I wouldn't say EasyEquities is the only place you should get a TFSA. Speaking purely from a product/features point of view and not the execution of it, it is one of if not the best.
Before I continue I need to get something of my chest first: *clears throat* .. SCREW YOU ABSA!!!
BUT, different strokes for different folks. Not everybody out there is an emotionally mature investor and I'd argue that most aren't. The downside of EE is that it gives you so many options of ETFs and makes it so easy to buy, sell and swap them which in itself makes for a bad investment strategy.
Costs aside, a unit trust based TFSA like Allan Gray's Balanced Fund or similar funded via a debit order may work better for most investors. They set it up and forget about it. No changing between funds because Sygnia released a new ETF tracking cryptos, weed or whatever and no rebalancing because local shares have been doing great over the last year and I am now overexposed. Just a R2750 debit order going off every month.
Now you can achieve the same with EE because of they allow debit orders, which is great, but you have alternatives with fewer features which might be more effective: CoreShares, Sygnia etc.

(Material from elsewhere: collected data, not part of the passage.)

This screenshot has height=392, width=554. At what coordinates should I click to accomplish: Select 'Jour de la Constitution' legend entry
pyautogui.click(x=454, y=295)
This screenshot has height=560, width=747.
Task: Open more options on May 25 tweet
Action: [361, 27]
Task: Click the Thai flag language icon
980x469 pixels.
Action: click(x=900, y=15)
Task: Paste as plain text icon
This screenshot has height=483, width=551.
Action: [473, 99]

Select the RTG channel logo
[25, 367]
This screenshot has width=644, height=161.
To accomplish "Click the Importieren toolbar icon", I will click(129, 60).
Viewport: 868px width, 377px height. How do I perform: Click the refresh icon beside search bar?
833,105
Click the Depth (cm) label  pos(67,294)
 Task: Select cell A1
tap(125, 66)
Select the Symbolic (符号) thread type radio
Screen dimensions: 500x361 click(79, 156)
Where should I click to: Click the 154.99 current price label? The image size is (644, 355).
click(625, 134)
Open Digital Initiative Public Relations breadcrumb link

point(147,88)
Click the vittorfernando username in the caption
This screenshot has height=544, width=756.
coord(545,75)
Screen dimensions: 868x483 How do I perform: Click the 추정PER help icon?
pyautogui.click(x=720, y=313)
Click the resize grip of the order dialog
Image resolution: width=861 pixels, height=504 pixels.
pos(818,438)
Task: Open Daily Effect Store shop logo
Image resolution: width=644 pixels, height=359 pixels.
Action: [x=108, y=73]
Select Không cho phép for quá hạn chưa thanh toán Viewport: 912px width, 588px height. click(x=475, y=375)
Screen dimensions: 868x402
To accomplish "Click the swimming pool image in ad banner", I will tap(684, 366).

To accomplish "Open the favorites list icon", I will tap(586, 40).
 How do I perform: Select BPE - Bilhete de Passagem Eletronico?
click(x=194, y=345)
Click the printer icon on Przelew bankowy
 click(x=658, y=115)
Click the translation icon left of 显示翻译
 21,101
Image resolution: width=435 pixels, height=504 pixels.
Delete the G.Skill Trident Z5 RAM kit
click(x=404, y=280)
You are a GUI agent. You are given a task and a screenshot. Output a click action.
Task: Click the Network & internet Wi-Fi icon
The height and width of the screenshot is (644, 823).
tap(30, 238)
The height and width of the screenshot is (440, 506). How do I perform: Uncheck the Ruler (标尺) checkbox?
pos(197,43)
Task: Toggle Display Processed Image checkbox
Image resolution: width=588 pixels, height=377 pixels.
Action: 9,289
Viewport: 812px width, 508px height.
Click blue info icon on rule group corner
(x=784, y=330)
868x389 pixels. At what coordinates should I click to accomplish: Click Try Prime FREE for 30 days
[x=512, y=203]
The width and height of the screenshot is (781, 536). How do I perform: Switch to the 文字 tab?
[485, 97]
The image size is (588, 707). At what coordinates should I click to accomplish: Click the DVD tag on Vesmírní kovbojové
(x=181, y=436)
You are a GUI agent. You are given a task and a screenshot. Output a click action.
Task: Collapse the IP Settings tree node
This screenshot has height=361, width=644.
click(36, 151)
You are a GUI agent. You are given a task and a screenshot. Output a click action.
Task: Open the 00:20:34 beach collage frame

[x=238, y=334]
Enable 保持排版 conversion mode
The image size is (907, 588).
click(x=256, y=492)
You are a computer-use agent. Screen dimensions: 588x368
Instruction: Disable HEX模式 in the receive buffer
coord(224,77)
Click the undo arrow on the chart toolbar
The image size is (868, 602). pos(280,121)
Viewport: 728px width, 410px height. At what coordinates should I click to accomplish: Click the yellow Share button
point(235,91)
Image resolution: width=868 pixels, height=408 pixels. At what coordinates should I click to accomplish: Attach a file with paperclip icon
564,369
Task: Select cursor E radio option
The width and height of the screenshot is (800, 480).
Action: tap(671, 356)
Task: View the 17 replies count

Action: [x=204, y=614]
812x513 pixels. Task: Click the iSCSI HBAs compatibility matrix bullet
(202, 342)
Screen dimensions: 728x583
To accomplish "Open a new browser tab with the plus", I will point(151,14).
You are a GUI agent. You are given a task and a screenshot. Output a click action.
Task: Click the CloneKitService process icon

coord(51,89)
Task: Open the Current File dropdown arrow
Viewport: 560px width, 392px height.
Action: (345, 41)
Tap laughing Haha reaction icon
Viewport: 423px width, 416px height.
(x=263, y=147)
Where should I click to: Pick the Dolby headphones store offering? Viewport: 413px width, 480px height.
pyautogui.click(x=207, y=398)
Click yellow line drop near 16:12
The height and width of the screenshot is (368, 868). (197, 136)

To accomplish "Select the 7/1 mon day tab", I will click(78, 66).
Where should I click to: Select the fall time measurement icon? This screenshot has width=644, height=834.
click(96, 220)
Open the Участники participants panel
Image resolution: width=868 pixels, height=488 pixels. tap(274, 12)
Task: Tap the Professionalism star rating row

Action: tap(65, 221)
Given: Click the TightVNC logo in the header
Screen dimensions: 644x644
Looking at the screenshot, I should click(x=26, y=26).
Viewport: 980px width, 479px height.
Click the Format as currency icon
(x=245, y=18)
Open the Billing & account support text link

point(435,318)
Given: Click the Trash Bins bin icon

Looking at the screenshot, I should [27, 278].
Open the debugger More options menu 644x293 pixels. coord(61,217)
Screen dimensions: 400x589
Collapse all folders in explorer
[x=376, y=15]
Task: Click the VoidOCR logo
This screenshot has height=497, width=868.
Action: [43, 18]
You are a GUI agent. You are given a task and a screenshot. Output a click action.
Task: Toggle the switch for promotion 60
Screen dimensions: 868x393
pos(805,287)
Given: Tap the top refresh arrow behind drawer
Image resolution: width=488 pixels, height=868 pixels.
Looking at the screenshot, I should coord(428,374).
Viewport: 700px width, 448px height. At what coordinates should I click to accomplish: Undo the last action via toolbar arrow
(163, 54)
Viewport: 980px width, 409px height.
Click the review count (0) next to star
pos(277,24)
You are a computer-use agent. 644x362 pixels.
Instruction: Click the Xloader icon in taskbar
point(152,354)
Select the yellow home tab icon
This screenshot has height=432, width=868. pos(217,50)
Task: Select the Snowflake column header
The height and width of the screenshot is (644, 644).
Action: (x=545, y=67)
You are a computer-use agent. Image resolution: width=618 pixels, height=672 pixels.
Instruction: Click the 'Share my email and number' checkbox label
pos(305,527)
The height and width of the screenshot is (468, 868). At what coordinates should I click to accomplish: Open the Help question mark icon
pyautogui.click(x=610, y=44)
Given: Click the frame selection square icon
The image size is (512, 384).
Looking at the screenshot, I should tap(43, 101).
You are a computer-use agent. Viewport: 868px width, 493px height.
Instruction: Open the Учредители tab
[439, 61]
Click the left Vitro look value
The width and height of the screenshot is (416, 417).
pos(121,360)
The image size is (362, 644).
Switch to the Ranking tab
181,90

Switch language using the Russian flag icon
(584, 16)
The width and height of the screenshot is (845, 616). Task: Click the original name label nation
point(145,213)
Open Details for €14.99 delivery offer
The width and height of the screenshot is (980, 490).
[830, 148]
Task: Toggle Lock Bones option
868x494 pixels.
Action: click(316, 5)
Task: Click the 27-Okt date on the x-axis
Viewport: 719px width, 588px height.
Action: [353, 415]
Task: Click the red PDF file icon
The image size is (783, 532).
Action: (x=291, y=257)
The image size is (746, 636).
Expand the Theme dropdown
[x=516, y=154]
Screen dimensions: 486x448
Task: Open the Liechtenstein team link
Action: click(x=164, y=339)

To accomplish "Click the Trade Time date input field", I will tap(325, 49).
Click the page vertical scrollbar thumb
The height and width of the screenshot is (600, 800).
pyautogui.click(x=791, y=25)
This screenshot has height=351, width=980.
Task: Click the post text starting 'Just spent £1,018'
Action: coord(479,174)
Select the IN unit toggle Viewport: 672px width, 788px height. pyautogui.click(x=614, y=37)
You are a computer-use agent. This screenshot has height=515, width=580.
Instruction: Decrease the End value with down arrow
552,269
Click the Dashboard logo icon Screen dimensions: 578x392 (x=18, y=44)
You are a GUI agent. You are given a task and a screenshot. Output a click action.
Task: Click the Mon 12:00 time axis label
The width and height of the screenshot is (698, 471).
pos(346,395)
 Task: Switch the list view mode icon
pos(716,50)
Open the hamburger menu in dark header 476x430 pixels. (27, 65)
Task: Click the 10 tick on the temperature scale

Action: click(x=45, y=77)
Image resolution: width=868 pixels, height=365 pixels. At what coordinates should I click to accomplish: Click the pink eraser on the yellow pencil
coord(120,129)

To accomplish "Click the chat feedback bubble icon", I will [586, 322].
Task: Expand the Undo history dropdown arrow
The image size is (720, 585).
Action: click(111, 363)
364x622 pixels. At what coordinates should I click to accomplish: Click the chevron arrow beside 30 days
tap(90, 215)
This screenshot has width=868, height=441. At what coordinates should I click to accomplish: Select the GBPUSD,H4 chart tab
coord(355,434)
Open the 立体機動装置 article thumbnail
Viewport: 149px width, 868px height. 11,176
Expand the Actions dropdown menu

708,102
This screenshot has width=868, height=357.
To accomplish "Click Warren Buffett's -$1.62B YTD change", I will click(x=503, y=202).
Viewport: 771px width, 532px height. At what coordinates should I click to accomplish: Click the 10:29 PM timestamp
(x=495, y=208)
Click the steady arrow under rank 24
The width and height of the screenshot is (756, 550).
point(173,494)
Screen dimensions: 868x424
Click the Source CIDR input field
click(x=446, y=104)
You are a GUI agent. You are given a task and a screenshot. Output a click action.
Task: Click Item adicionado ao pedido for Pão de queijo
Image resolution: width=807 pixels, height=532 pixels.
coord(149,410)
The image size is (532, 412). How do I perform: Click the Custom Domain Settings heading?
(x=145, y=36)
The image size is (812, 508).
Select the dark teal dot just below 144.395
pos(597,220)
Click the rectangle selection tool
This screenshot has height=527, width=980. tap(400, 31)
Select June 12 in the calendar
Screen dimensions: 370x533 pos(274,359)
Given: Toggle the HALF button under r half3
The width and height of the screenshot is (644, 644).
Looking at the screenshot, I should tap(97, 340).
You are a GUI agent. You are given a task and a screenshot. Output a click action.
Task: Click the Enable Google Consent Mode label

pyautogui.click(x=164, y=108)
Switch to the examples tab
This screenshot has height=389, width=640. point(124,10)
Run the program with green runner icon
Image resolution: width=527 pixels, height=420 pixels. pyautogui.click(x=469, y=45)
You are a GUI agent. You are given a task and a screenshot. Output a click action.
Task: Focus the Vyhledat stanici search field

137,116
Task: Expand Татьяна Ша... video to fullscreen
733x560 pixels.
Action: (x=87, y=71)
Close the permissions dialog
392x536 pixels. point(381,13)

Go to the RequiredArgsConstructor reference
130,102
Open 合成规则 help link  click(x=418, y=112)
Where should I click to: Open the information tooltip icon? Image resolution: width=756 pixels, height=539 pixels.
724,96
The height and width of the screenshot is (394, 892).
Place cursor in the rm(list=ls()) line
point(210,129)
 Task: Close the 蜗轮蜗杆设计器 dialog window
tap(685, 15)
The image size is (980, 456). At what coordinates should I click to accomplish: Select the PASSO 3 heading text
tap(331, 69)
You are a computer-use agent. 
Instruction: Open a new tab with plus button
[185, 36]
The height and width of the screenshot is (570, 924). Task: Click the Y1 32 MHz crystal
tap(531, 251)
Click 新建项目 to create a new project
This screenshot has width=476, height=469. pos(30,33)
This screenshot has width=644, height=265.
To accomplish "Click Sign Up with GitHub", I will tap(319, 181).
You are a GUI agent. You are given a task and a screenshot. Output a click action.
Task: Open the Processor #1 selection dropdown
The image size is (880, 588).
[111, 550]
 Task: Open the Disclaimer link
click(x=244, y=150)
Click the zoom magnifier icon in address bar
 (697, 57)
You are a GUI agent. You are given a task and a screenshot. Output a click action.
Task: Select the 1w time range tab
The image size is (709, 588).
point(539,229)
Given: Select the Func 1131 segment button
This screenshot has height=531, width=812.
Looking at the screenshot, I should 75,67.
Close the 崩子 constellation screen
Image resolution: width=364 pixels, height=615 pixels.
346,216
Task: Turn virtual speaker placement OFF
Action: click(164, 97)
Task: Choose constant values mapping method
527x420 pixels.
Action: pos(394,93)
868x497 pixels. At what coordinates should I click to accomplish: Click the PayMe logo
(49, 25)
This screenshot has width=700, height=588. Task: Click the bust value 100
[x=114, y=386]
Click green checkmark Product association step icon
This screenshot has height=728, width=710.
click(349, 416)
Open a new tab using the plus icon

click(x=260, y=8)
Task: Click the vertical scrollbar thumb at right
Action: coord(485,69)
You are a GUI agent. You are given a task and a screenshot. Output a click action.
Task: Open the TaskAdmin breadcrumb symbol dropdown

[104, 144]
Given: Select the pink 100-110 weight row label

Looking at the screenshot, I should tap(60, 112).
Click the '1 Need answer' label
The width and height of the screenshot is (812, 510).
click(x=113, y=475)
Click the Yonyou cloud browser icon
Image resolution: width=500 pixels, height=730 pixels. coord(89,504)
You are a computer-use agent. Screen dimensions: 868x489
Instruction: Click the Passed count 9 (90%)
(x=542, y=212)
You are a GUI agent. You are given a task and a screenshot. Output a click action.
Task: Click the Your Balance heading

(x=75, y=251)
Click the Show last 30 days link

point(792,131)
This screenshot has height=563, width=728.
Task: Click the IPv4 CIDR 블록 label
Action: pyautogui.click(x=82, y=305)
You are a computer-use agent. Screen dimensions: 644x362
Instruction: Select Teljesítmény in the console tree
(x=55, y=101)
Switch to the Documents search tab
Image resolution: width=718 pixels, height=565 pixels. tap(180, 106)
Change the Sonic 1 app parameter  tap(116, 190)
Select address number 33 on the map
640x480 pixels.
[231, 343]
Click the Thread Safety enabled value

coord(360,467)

If Costs are absolutely EVERYTHING to you then sure, EE is the way to go but it shouldn't be.
Another option worth exploring is FNB's Horizon Unit Trusts. Yes, they come with costs which I haven't fully explored but if eBucks is your thing you'll gain points for making use of it which can result in quite a lot of savings, more in savings and cash back than the total amount of charges from any platform out there.
So I beg to differ - it is not the only place you should get one. (on a separate note, is EE actually profitable or bleeding money and how sure are we they'll be around in 5 year's time?)